Explore the material ->
[A] Translate this sentence from the article on injectable wellness peptides into Spanish: "While the panel is tasked with making recommendations, FDA leadership has the final say on what happens."
[B] In the article on injectable wellness peptides below, extract everything from "The agenda for" down to "sorts of conditions.".

--- Selected excerpt Enclosed Below ---

One of the highly sought after synthetic peptides under consideration this month, called BPC-157, is based on a peptide found in human stomach juices. Another, TB-500, is related to a molecule found in many types of cells, called thymosin beta-4.
Weber believes the massive success of the GLP-1 drugs for diabetes and weight loss has lent an air of credibility to these injectable wellness peptides, even though those drugs underwent extensive human trials before coming to market. That’s not the case for any of the seven peptides under consideration this month.
“Whenever I see these people on social media saying they’re experts in this field and they’ve been doing it for a really long time, sure, you can say those things, but show me the data,” he says.
In a review of the evidence last month, the FDA’s own scientists recommended against changing the status of any of the seven peptides under consideration at the July meeting.
But it’s unclear how the newly-assembled FDA panel — called the Pharmacy Compounding Advisory Committee — will weigh the agency’s assessment of the data.
Many of its members have ties to the peptide industry and work for clinics that offer injectable peptides or for compounding pharmacies that stand to benefit.
“I think what’s going on here is the advisory committee may be stacked with people who are known to have certain viewpoints on a topic rather than who are coming at this in an unconflicted and unbiased way,” says Dr. Aaron Kesselheim, an expert on FDA law and professor at Harvard Medical School and Brigham and Women’s Hospital.
In a statement to NPR, a spokesperson for the Department of Health and Human Services said all the committee members have “undergone an ethics and vetting process,” and the agency is “committed to robust, transparent discussions about the products.”
While the panel is tasked with making recommendations, FDA leadership has the final say on what happens.
Risks vs. benefits
Outside groups have echoed the concerns raised by the agency’s career scientists. For example, the nonprofit Institute for Safe Medication Practices published a white paper on wellness peptides earlier this year, drawing attention to the gaps in evidence and warning that much of the data comes from preclinical studies done in animals, not humans.
“With anything that you’re taking, whether it’s an FDA-approved product or a supplement, you always have to weigh the risk versus benefit,” says the institute’s president Rita Jew.
“These peptides really do not have established effectiveness, so the only thing you have is risk,” she says.
Peptide proponents like Rosebush counter that pharmaceutical companies have no interest in running the kind of costly studies on these peptides that are needed to legitimize them because many of them can’t be patented.
“These products will likely never go through an FDA approval process,” he says. “So without allowing compounding pharmacies to do this, patients will never get access.”
The agenda for the July 23 and 24 meeting specifies that the committee will review the data behind these injectable peptides for specific indications, such as migraines, ulcerative colitis and osteoporosis.
But, if the FDA ultimately reclassifies these peptide therapies so they can be compounded, Kesselheim says patients will have no trouble finding doctors who are comfortable prescribing them for all sorts of conditions.

--- End of Enclosed Selected excerpt ---
--- Recorded data Enclosed Below ---

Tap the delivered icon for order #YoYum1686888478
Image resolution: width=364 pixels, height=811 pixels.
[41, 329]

--- End of Enclosed Recorded data ---
--- Recorded data Enclosed Below ---

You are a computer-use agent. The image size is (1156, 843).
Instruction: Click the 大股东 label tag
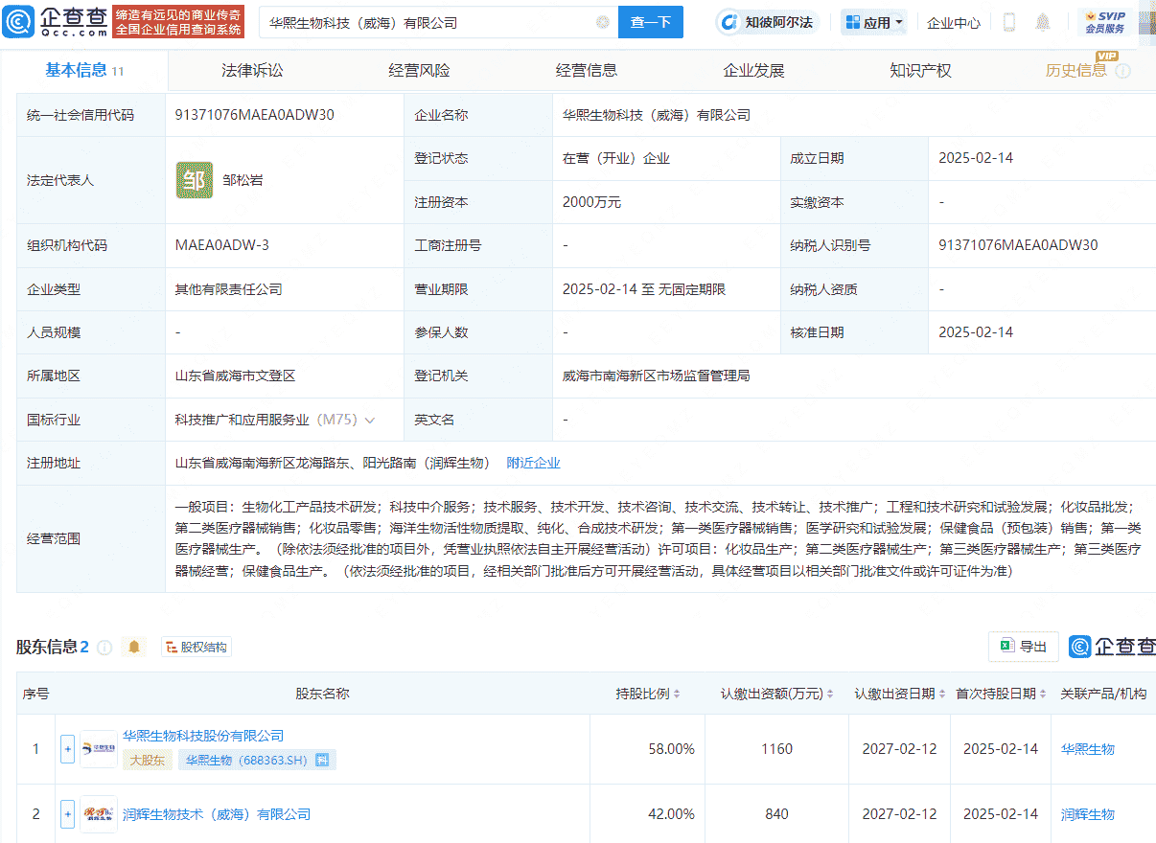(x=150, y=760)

--- End of Enclosed Recorded data ---

Solutions ->
[A] Si bien el panel tiene la tarea de hacer recomendaciones, la dirección de la FDA tiene la última palabra sobre lo que sucede.

[B]
The agenda for the July 23 and 24 meeting specifies that the committee will review the data behind these injectable peptides for specific indications, such as migraines, ulcerative colitis and osteoporosis.
But, if the FDA ultimately reclassifies these peptide therapies so they can be compounded, Kesselheim says patients will have no trouble finding doctors who are comfortable prescribing them for all sorts of conditions.